> What needs to be done:
In the listing below, find each line that holds the string "number" and copy it.

######

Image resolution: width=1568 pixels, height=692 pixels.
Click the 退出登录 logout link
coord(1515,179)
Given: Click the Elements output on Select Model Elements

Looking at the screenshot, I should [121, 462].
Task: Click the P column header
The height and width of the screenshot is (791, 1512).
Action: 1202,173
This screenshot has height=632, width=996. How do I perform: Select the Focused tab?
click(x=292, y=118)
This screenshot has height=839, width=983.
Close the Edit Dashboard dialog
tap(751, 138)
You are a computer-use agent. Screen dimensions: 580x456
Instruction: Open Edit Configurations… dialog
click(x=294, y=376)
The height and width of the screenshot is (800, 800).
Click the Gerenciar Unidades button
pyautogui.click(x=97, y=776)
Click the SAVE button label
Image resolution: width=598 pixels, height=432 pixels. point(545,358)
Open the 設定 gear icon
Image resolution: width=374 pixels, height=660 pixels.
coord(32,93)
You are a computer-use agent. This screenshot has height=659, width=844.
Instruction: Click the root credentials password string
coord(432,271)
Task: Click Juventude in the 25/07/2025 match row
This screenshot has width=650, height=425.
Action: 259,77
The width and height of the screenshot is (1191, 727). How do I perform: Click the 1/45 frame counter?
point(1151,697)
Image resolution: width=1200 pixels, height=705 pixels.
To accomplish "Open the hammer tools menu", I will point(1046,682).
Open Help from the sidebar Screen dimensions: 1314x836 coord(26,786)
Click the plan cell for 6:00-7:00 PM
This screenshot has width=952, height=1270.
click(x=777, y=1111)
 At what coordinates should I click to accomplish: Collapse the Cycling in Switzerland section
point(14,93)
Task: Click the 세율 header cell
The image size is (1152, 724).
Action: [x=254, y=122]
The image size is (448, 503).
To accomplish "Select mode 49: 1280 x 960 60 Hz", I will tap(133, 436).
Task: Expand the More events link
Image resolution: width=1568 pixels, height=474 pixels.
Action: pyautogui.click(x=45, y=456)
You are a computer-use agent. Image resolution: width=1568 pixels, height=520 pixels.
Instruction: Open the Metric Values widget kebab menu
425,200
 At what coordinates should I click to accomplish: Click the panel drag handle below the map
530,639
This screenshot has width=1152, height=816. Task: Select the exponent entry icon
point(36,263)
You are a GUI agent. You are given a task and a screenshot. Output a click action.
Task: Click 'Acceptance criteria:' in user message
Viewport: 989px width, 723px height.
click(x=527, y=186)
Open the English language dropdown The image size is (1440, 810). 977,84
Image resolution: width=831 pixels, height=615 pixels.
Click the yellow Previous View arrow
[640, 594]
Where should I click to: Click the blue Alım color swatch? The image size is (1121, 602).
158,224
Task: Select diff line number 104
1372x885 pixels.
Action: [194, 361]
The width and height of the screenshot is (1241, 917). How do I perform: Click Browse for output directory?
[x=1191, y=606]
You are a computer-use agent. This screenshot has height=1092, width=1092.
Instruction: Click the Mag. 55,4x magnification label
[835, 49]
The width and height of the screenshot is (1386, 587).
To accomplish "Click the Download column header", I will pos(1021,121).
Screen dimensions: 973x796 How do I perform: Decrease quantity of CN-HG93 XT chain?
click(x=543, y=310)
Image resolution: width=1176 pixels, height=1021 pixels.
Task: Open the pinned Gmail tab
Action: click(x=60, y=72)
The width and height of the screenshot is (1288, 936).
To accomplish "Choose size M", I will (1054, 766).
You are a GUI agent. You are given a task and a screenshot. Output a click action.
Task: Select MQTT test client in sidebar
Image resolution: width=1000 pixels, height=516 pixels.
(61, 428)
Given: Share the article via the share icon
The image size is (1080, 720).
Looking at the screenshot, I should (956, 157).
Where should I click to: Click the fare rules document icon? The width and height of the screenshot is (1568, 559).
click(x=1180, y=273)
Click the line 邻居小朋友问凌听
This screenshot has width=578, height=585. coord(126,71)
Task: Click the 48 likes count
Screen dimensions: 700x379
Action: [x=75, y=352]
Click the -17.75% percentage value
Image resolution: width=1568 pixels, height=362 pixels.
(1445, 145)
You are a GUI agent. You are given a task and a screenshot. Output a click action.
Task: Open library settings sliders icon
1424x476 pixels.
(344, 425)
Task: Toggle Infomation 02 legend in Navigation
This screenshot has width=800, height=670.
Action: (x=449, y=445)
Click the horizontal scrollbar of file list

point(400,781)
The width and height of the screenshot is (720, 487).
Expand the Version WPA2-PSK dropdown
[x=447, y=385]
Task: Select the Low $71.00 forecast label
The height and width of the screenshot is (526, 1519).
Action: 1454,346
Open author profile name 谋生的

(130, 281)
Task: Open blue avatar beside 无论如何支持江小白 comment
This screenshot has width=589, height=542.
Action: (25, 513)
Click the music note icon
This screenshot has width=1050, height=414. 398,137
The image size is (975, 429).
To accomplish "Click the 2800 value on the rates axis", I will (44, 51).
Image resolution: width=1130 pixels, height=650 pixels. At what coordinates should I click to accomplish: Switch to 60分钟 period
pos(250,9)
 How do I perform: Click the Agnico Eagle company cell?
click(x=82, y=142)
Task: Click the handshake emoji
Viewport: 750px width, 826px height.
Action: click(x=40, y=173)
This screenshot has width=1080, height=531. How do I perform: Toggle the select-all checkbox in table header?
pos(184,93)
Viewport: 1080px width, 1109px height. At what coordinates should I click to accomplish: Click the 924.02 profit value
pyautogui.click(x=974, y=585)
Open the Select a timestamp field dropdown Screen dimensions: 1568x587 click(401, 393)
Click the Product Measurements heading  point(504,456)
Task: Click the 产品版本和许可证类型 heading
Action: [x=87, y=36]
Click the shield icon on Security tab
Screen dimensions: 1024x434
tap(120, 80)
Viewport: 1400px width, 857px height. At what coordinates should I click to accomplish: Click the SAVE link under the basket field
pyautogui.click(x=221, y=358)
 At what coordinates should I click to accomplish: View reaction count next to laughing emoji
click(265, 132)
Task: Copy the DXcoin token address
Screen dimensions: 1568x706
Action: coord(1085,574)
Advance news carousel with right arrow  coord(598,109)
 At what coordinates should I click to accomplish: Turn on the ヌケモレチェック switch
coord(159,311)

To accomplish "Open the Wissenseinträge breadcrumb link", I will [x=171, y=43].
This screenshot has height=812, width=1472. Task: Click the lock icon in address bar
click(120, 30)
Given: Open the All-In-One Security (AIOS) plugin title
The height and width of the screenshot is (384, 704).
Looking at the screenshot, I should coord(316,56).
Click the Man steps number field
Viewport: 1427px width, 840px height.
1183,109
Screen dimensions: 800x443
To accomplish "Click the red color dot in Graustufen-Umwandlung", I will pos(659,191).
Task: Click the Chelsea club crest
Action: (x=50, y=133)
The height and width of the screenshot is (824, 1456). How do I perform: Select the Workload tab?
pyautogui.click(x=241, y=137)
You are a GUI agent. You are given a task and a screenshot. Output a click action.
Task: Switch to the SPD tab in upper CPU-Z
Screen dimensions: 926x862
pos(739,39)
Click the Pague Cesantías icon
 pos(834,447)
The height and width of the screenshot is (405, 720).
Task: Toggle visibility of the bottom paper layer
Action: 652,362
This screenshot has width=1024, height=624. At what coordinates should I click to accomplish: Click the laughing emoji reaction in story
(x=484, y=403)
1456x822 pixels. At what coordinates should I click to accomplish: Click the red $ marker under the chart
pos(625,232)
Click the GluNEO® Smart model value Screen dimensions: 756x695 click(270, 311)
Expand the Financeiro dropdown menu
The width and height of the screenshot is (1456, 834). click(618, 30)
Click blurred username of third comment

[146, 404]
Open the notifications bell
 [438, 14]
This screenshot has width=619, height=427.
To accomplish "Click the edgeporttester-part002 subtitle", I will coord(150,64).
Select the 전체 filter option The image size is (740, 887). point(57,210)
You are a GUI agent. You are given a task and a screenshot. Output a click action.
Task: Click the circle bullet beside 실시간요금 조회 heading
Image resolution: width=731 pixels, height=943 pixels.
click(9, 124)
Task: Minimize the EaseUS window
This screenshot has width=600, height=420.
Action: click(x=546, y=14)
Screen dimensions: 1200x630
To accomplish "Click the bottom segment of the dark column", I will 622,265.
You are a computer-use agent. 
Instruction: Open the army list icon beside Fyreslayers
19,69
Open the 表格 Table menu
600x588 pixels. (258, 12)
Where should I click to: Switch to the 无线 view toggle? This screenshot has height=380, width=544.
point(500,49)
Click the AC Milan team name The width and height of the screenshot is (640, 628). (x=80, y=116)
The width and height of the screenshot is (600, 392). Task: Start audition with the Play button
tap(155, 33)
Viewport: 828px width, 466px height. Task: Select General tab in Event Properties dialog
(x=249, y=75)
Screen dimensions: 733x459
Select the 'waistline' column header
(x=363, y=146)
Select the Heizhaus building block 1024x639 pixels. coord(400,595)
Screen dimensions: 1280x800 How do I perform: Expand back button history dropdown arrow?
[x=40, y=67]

######

> Solution for this problem:
Task: Select diff line number 104
Click the Man steps number field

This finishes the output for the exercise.